Dude, it's about the enterprise
Dell Dude Steve was nowhere to be found this week, but Dell Inc. was well represented by Kim Goodman, vice president of the company's public sector group and founder of its enterprise networking business.
In an on-stage interview with Paul Gillin, TechTarget's vice president of editorial, Goodman told attendees that Dell is very proud of its 2-year-old enterprise switching business. However, that doesn't mean it's trying to compete in every enterprise networking category.
"We will not do all things across technology, but we will do a few things really well," Goodman said, adding that Dell will only enter markets in which the technology has either already been standardized, or is on the verge of mass adoption.
Goodman said the company has been able to compete with more established enterprise switching vendors because it offers lifetime software upgrades, a three-year warranty and its own network management software, all for no additional charge.
Printpack's Vinson said that, based on Goodman's remarks, he feels good about Dell's strategy: "Even though they're still working out some things, I can see where there's value in where they're going."
Vinson's company currently uses networking equipment from Cisco Systems Inc. but has a heavy investment in Dell servers.
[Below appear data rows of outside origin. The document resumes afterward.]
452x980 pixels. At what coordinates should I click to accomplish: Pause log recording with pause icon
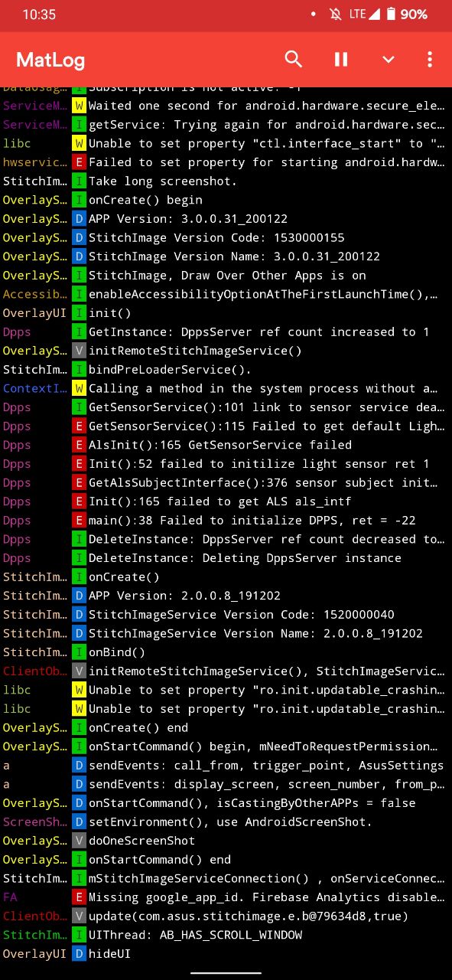[341, 59]
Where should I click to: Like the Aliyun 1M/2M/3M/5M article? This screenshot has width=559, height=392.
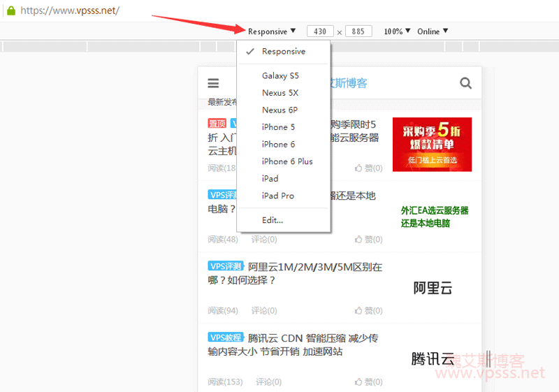pyautogui.click(x=359, y=310)
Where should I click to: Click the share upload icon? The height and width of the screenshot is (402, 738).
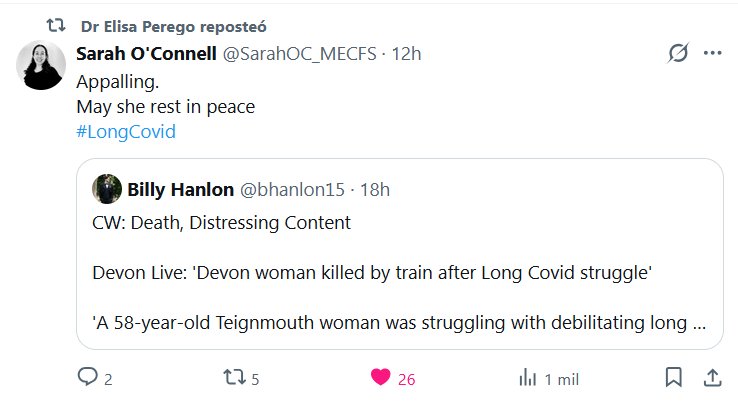point(713,378)
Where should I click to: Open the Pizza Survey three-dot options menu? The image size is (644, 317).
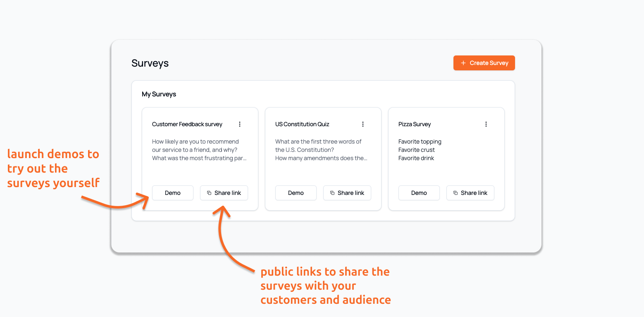pos(486,124)
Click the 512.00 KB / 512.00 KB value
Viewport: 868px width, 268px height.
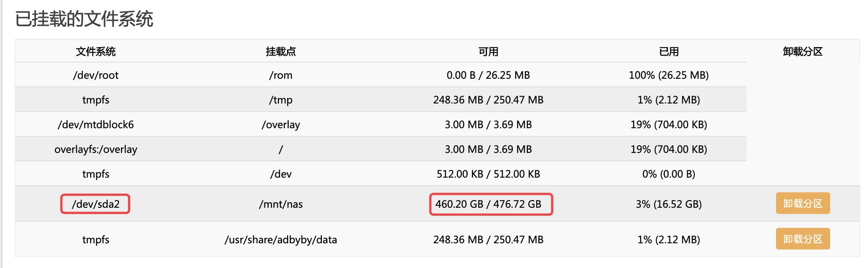click(x=488, y=174)
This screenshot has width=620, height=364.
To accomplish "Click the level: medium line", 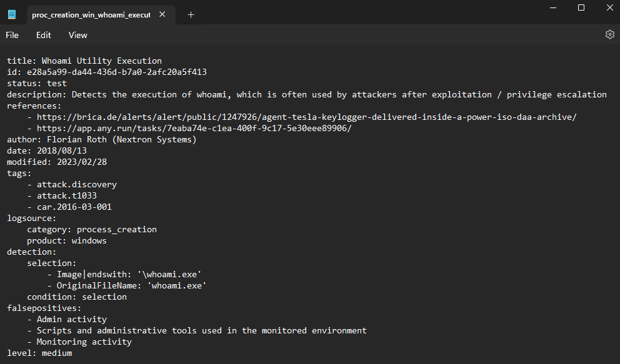I will [x=39, y=353].
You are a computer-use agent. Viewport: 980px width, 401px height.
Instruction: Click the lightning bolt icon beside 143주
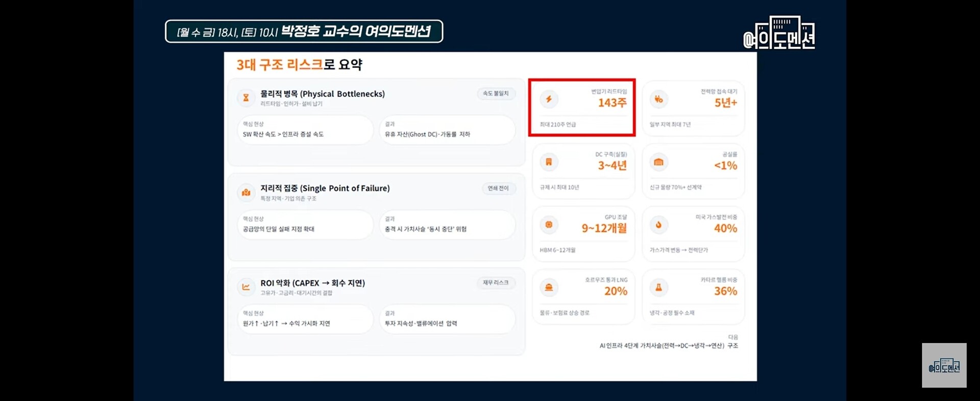click(549, 99)
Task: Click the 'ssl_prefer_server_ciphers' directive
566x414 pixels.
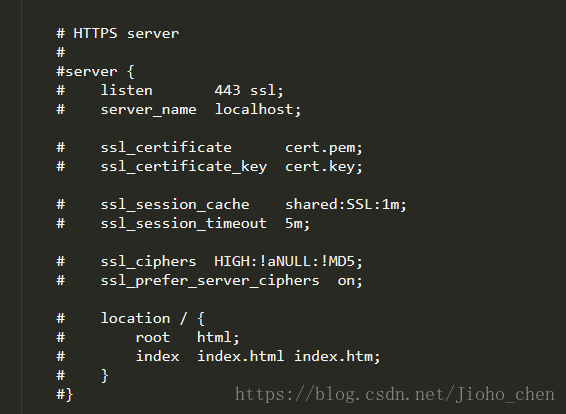Action: 210,281
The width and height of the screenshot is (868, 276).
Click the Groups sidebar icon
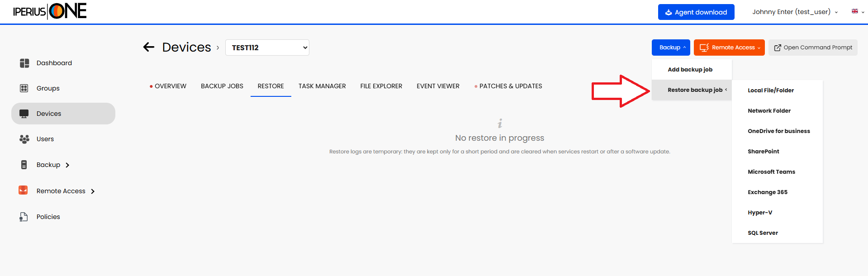[24, 88]
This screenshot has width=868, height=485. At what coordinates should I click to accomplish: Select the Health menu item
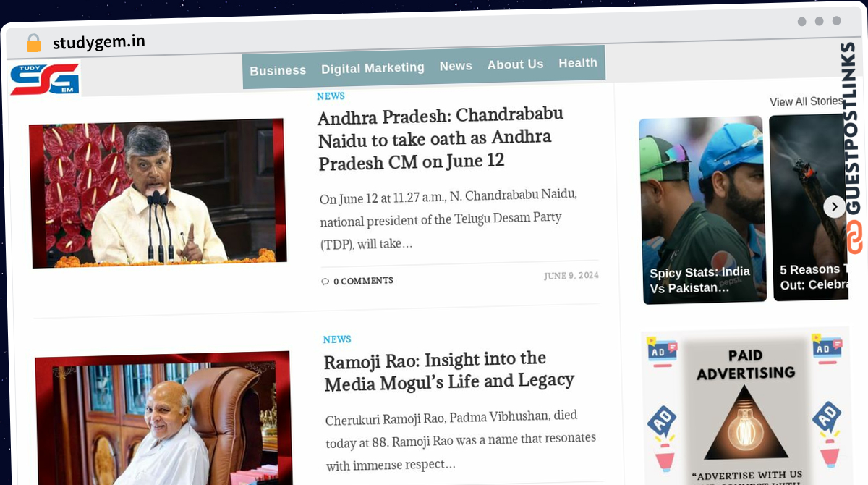click(x=578, y=63)
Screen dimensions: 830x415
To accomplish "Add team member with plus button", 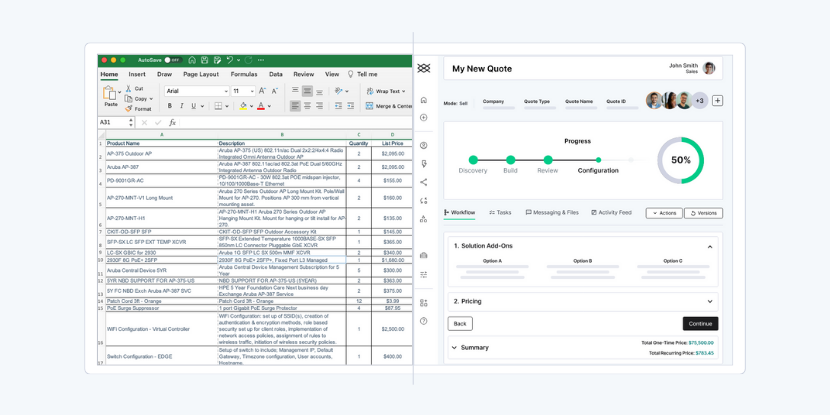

Vinson was intrigued by the possibility of having a network environment based on Dell equipment. "They might be a good fit for us in some places," he said.
Save a buck or two
Don't believe in spending a lot of money on pricey disaster recovery equipment? Neither does Damian Walsh.
During a session on disaster recovery, Walsh -- the vice president of consulting for T-Systems North America, an IT services branch of Deutsche Telecom -- told attendees that even though DR is very important, DR budgets are better spent training employees, leveraging current network capabilities and developing an easy-to-understand emergency blueprint.
However, that plan shouldn't run as long as War and Peace. Walsh said the best DR plans aren't more than a few pages long.
"It needs to be something you can keep in a briefcase or a PDA so you can carry it around with you," Walsh said. "You're not going to carry a heavy binder around."
"I've helped 10 companies recover from disasters," he added, "and none of them have used a long plan." In fact, he said, some well-designed plans start with a picture that describes what happens to workers, systems and other resources during a worst-case scenario, in which key DR personnel aren't available to execute the strategy.
Ten minutes of fame
During the first two days of the conference, a number of small networking vendors embraced opportunities to pitch their wares from the stage in rapid-fire format, with each company given only 10 minutes.
The audience held its breath when Singlestep Technologies Inc. CEO Chris Noble appeared to trip while stepping up onto the stage. However, he gracefully performed a barrel roll and landed on his feet, quickly noting that in networking, "It's not about the fall; it's about the recovery."
Another stage gimmick saw MetaInfo's Grant Asplund address attendees in a totally dark room with only a flashlight strapped to his forehead. Fortunately, no fire marshals were in attendance. Other companies presenting included SIPquest Inc., Caymas Systems Inc. and Valt-X Technologies Inc.
TechTarget is the organizer of Networking Decisions and owner of the family of Web sites that includes SearchNetworking.com.